Toward Human-AI Alignment in Large-Scale Multi-Player Games
Sugandha Sharma, Guy Davidson, Khimya Khetarpal, Anssi Kanervisto, Udit Arora, Katja Hofmann, Ida Momennejad
TL;DR
The paper tackles human-AI alignment in large-scale multiplayer games by introducing a Task-sets framework to derive an interpretable behavioral manifold with axes Fight-Flight, Explore-Exploit, and Solo-Multi-Agent. It analyzes ~100K Bleeding Edge games to extract human behavioral patterns and trains a ~222M-parameter Generative Pretrained Causal Transformer via behavior cloning, projecting both human and AI behaviors onto the same manifold for comparison. Findings show substantial human variability along the three axes, while the AI agent exhibits uniform, predominantly solo behavior, highlighting alignment gaps.

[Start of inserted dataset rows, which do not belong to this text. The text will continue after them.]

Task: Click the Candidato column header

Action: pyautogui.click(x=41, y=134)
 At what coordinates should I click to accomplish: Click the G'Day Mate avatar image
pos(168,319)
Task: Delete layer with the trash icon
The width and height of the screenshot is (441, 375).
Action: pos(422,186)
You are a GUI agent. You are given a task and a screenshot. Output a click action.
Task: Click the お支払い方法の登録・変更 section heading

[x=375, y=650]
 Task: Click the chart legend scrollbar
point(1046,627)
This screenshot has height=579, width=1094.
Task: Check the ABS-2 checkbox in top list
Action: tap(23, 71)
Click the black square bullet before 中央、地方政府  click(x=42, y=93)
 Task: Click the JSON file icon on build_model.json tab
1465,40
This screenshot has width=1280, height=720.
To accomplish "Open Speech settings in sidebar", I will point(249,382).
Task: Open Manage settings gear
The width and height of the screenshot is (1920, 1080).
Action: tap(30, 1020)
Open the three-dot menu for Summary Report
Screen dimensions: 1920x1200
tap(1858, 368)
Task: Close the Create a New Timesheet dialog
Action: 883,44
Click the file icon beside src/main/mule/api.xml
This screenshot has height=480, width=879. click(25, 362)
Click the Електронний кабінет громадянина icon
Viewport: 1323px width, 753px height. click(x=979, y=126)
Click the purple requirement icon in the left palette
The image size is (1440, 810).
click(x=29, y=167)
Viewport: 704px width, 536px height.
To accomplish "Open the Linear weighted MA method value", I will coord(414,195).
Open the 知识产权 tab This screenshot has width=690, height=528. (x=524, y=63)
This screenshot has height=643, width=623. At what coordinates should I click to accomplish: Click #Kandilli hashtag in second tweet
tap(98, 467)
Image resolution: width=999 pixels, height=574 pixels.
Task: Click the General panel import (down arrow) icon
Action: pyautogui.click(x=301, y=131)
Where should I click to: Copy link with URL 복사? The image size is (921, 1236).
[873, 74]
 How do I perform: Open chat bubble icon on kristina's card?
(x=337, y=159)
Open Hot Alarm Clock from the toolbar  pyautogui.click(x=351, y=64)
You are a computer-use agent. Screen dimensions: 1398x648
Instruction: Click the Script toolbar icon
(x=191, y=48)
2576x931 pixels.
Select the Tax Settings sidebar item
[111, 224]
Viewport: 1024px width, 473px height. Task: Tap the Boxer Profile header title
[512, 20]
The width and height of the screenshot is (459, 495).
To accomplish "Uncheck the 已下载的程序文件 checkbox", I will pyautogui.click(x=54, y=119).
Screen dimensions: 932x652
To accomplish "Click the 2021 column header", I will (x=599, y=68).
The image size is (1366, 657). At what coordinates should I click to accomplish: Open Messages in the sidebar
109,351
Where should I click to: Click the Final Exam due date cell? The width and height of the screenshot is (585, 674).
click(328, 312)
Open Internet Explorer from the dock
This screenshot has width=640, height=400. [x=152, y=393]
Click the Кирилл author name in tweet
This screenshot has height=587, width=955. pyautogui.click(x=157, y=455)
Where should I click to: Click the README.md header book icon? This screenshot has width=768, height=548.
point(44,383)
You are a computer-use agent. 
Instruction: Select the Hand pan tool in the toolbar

The framework enables interpretable evaluation of alignment and offers a pathway to targeted agent design and broader application in human-centered AI development.
Abstract
Achieving human-AI alignment in complex multi-agent games is crucial for creating trustworthy AI agents that enhance gameplay. We propose a method to evaluate this alignment using an interpretable task-sets framework, focusing on high-level behavioral tasks instead of low-level policies. Our approach has three components. First, we analyze extensive human gameplay data from Xbox's Bleeding Edge (100K+ games), uncovering behavioral patterns in a complex task space. This task space serves as a basis set for a behavior manifold capturing interpretable axes: fight-flight, explore-exploit, and solo-multi-agent. Second, we train an AI agent to play Bleeding Edge using a Generative Pretrained Causal Transformer and measure its behavior. Third, we project human and AI gameplay to the proposed behavior manifold to compare and contrast. This allows us to interpret differences in policy as higher-level behavioral concepts, e.g., we find that while human players exhibit variability in fight-flight and explore-exploit behavior, AI players tend towards uniformity. Furthermore, AI agents predominantly engage in solo play, while humans often engage in cooperative and competitive multi-agent patterns. These stark differences underscore the need for interpretable evaluation, design, and integration of AI in human-aligned applications. Our study advances the alignment discussion in AI and especially generative AI research, offering a measurable framework for interpretable human-agent alignment in multiplayer gaming.